§ Your objective: Find "Where should I" in the entries below; copy that line through the last, exactly, with no pictures.

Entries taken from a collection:
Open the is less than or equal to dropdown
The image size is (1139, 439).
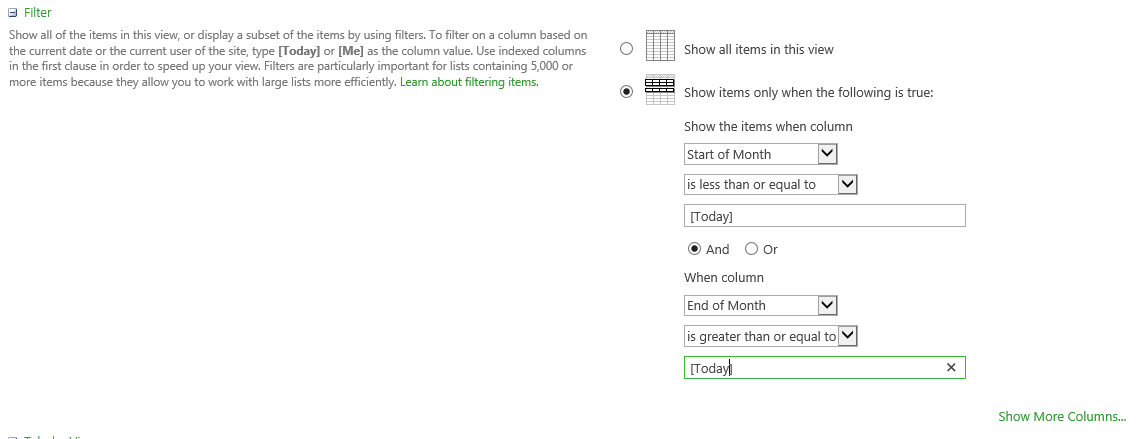(770, 184)
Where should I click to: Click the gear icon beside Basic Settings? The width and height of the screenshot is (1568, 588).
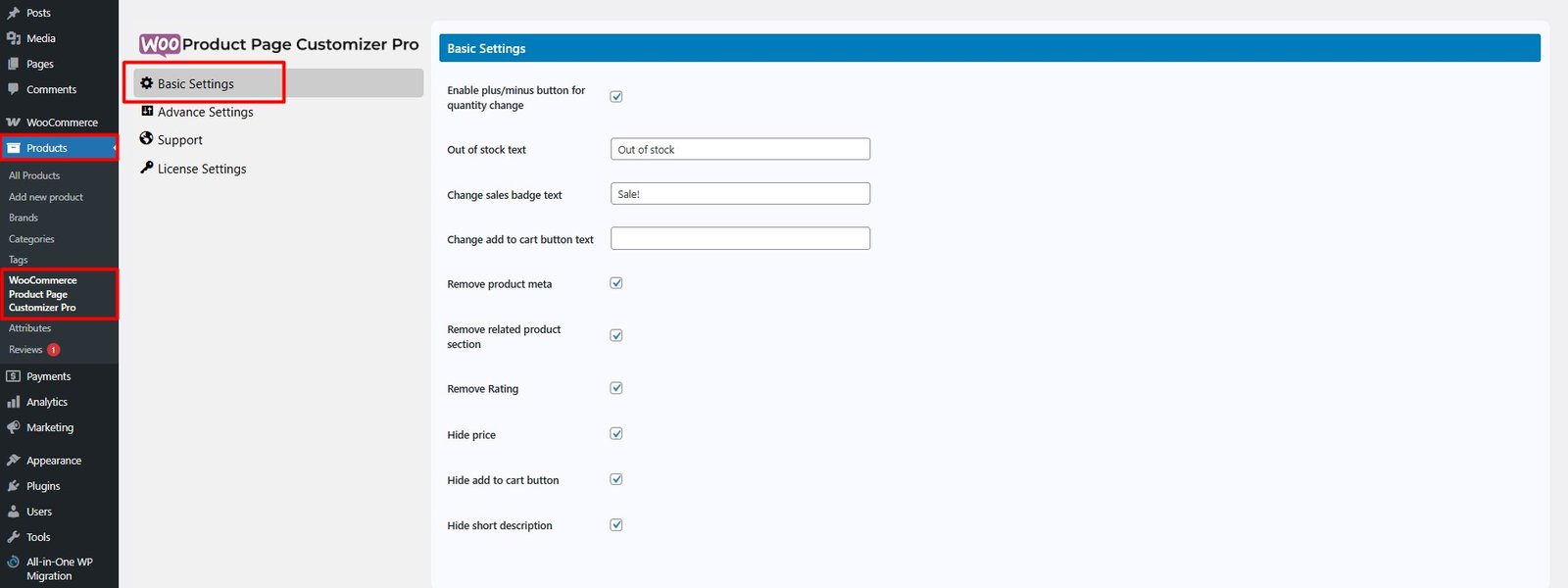pos(147,83)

§ Result:
Where should I click to: Click the gear icon beside Basic Settings? The width and height of the screenshot is (1568, 588).
pos(147,83)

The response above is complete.